PAT甲級1109

1109. Group Photo (25)

時間限制

400 ms

記憶體限制

65536 kB

代碼長度限制

16000 B

判題程式

Standard

作者

CHEN, Yue

Formation is very important when taking a group photo. Given the rules of forming K rows with N people as the following:

• The number of people in each row must be N/K (round down to the nearest integer), with all the extra people (if any) standing in the last row;
• All the people in the rear row must be no shorter than anyone standing in the front rows;
• In each row, the tallest one stands at the central position (which is defined to be the position (m/2+1), where m is the total number of people in that row, and the division result must be rounded down to the nearest integer);
• In each row, other people must enter the row in non-increasing order of their heights, alternately taking their positions first to the right and then to the left of the tallest one (For example, given five people with their heights 190, 188, 186, 175, and 170, the final formation would be 175, 188, 190, 186, and 170. Here we assume that you are facing the group so your left-hand side is the right-hand side of the one at the central position.);
• When there are many people having the same height, they must be ordered in alphabetical (increasing) order of their names, and it is guaranteed that there is no duplication of names.

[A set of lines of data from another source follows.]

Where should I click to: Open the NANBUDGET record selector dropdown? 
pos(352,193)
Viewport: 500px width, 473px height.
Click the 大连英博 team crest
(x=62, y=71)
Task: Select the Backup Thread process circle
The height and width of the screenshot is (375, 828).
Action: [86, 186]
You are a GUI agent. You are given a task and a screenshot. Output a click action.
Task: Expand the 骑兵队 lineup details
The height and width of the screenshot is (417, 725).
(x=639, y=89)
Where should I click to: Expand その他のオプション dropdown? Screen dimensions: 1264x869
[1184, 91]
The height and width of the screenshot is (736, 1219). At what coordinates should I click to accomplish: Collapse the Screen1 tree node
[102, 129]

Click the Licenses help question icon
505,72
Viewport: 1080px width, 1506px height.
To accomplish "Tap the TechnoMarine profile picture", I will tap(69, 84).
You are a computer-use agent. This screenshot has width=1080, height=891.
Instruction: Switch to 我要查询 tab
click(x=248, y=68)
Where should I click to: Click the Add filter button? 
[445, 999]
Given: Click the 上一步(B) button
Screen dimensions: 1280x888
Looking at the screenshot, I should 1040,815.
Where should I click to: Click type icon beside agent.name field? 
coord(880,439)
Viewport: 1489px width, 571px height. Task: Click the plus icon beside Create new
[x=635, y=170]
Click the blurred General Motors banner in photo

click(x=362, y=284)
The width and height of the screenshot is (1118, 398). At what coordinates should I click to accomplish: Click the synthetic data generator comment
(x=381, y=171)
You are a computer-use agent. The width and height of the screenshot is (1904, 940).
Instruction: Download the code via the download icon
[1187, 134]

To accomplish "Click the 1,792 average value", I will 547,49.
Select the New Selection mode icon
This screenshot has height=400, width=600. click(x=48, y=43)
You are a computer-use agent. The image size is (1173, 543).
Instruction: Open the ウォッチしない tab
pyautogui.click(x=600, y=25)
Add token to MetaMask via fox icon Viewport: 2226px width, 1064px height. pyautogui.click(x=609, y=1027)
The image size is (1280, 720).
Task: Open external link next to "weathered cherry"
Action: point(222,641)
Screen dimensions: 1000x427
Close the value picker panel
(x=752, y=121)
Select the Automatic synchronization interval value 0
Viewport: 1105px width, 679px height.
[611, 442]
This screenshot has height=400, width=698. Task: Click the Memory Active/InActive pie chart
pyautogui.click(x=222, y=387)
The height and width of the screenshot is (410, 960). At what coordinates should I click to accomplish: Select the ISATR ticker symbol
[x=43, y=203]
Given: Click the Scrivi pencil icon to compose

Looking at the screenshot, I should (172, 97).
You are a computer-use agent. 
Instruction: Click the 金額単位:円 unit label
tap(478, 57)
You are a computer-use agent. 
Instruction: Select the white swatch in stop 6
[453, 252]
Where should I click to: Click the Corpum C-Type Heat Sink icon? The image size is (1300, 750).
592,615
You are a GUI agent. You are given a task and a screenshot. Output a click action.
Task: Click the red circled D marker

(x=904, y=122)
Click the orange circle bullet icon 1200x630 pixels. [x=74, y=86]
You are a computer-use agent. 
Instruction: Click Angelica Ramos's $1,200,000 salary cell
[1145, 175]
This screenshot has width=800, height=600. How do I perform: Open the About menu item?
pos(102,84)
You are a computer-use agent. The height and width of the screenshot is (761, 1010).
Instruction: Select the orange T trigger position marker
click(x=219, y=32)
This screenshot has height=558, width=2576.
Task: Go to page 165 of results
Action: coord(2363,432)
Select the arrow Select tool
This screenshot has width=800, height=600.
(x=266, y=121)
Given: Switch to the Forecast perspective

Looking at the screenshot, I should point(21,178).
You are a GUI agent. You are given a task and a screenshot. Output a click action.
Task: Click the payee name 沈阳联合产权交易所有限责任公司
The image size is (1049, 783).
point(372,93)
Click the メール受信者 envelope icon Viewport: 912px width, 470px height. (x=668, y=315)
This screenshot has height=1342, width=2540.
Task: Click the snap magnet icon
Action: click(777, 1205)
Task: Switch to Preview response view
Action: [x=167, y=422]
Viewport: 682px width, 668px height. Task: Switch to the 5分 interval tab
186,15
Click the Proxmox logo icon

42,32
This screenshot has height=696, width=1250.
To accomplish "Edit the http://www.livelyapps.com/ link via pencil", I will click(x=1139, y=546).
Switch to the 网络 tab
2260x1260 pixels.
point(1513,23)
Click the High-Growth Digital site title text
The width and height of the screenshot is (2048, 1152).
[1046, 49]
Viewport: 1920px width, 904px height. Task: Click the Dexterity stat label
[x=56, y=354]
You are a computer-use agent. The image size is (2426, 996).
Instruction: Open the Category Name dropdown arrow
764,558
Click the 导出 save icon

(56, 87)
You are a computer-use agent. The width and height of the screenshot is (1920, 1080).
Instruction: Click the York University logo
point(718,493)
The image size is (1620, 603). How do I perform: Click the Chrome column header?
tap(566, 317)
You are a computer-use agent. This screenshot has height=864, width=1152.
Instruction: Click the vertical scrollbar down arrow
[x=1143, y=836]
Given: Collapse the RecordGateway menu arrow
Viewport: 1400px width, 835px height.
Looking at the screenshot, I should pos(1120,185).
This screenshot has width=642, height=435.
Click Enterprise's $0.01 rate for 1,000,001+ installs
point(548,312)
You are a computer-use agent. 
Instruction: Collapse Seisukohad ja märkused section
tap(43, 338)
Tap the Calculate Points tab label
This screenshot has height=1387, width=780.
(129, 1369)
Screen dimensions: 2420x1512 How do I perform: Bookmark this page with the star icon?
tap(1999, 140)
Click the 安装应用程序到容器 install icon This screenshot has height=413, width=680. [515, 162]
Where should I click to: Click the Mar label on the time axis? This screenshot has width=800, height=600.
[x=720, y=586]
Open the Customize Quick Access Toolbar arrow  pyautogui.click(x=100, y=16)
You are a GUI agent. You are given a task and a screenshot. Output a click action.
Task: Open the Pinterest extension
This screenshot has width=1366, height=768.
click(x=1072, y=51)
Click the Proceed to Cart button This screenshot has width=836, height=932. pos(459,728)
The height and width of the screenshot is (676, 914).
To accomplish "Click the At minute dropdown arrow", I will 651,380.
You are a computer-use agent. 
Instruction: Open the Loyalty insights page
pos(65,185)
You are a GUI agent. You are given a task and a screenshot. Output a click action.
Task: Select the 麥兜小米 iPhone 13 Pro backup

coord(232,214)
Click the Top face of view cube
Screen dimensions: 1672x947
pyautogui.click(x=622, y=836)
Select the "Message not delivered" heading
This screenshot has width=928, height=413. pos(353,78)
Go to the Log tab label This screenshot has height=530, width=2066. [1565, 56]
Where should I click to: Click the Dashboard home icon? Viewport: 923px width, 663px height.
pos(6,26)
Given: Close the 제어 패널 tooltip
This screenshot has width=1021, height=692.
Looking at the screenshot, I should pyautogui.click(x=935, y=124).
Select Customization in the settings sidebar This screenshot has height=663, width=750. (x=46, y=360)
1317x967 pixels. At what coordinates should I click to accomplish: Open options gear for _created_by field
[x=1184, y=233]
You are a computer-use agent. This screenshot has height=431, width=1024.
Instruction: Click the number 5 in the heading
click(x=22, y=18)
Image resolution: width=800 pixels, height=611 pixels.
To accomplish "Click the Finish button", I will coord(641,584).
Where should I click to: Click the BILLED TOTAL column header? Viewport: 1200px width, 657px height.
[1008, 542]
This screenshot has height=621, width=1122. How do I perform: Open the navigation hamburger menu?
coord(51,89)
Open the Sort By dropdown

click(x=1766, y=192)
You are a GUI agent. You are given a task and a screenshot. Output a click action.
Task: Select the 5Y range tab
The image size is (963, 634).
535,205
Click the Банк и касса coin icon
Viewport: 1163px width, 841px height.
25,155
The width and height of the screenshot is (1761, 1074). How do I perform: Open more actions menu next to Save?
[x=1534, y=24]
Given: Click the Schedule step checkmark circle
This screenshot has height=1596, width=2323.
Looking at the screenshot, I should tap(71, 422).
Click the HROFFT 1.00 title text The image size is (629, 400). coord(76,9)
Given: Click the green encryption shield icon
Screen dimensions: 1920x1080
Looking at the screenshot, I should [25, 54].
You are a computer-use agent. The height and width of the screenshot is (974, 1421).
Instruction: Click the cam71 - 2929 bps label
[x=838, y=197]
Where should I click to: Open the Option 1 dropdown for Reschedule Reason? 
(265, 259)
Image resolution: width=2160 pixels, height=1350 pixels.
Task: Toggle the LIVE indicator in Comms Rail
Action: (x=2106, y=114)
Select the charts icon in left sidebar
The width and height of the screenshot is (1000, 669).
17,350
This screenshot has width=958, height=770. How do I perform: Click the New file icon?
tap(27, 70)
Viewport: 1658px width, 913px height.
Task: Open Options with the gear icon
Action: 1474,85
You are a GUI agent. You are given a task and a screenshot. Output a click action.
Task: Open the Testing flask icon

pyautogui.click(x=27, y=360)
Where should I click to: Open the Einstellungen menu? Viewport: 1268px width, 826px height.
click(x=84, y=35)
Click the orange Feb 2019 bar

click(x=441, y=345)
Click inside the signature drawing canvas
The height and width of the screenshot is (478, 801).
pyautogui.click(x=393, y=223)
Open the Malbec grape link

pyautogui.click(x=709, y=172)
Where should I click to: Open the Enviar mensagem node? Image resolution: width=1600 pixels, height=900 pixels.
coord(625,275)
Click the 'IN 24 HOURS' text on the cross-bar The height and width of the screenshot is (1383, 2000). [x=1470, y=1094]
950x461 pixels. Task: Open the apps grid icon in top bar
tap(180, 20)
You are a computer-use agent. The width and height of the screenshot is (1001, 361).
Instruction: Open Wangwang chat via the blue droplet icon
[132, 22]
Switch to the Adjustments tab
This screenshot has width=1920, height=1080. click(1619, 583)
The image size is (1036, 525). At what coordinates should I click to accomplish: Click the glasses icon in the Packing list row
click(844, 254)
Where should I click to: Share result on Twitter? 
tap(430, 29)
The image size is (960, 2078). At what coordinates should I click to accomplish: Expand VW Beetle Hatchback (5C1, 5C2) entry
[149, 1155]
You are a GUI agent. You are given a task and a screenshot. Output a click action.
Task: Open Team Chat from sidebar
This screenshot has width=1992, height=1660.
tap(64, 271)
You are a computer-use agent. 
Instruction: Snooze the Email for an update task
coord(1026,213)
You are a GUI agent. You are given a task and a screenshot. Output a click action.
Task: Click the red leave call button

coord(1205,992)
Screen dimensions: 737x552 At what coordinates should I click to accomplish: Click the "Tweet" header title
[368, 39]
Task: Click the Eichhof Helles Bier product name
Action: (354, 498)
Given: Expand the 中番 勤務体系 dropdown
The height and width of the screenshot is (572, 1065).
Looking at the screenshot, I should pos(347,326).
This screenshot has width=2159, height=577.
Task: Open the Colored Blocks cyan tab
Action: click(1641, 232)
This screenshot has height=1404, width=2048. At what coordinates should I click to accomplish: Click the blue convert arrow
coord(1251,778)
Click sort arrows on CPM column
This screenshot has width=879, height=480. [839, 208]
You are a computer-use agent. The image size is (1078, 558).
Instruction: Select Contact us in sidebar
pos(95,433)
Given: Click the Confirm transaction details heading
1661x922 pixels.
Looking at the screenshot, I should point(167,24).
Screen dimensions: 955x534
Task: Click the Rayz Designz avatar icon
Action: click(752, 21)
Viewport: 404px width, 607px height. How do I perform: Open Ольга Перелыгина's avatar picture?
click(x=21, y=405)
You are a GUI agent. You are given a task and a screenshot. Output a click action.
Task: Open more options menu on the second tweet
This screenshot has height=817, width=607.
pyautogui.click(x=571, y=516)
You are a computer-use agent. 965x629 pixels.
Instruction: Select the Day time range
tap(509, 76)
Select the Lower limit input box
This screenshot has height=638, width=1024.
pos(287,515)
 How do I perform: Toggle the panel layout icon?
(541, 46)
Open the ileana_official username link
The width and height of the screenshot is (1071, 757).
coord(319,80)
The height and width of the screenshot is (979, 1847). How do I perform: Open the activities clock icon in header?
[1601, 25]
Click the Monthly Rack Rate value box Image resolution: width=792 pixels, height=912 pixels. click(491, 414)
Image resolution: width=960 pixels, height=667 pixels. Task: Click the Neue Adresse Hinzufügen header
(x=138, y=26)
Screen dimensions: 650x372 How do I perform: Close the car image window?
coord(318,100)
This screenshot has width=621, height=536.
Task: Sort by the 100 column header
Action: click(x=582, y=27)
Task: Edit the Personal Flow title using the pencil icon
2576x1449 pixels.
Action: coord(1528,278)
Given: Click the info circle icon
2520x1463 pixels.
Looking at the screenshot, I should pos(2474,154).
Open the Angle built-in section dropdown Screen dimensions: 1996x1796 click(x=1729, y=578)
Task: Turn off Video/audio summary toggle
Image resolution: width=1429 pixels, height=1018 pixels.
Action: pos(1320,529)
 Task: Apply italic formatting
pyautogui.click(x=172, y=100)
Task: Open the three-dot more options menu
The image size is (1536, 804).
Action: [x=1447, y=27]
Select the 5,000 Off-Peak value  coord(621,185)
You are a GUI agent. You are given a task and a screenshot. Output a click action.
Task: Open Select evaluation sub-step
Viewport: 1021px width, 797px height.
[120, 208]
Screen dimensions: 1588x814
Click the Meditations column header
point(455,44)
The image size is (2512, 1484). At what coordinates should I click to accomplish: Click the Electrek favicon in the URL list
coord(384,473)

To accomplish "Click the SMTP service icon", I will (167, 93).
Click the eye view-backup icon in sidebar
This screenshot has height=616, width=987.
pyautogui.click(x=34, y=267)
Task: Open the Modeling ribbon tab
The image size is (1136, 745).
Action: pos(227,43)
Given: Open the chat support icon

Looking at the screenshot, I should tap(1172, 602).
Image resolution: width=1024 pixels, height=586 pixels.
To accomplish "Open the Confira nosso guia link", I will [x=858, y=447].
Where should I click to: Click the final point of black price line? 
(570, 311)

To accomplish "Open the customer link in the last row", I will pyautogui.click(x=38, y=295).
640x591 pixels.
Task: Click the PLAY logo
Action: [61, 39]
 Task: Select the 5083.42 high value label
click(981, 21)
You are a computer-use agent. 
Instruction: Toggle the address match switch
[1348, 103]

Now given the information of a group of people, you are supposed to write a program to output their formation.

Input Specification:

Each input file contains one test case. For each test case, the first line contains two positive integers N (<=10000), the total number of people, and K (<=10), the total number of rows. Then N lines follow, each gives the name of a person (no more than 8 English letters without space) and his/her height (an integer in [30, 300]).

Output Specification:

For each case, print the formation -- that is, print the names of people in K lines. The names must be separated by exactly one space, but there must be no extra space at the end of each line. Note: since you are facing the group, people in the rear rows must be printed above the people in the front rows.

Sample Input:

10 3

Tom 188

Mike 170

Eva 168

Tim 160

Joe 190

Ann 168

Bob 175

Nick 186

Amy 160

John 159

Sample Output:

Bob Tom Joe Nick

Ann Mike Eva

Tim Amy John

#include<iostream>
#include<vector>
#include<cstdio>
#include<cstring>
#include<string>
#include<algorithm>
#include<queue>
#include<iomanip>
using namespace std;
struct stu
{
  string name;
  int height;
  bool operator<(stu s)
  {
    if (height != s.height)
      return height > s.height;
    else
      return name < s.name;
  }//重載小于号
};
int main()
{
  int N, K;
  cin >> N >> K;
  stu t;
  deque<stu> v;//雙端隊列
  int N1 = N;
  while (N--)
  {
    cin >> t.name >> t.height;
    v.push_back(t);
  }
  sort(v.begin(), v.end()); 
  N = N1;
  int p = N / K;
  int lastrow = N - p*(K - 1);
  deque<stu> vv;
  for (int i = 0; i < v.size()||vv.size(); i++)
  {
    if (i < lastrow)//設定lastrow對最後一排進行特殊處理
    {
      if (i % 2 == 0)
        vv.push_back(v[i]);
      else
        vv.push_front(v[i]);//利用雙端隊列的特性，可以往前插
    }
    else
    {
      if (i == lastrow||vv.size()==p)//當一排排完時
      {
        for (int j = 0; j < vv.size(); j++)
        {
          cout << vv[j].name;
          if (j != vv.size() - 1)
            cout << " ";
          else
            cout << endl;
        }
        vv.clear();//一定要記得清空
      }
      if(i<v.size())
      if (vv.size() % 2 == 0)//交替插入
        vv.push_back(v[i]);
      else
        vv.push_front(v[i]);
    }
  }
  
  return 0;
}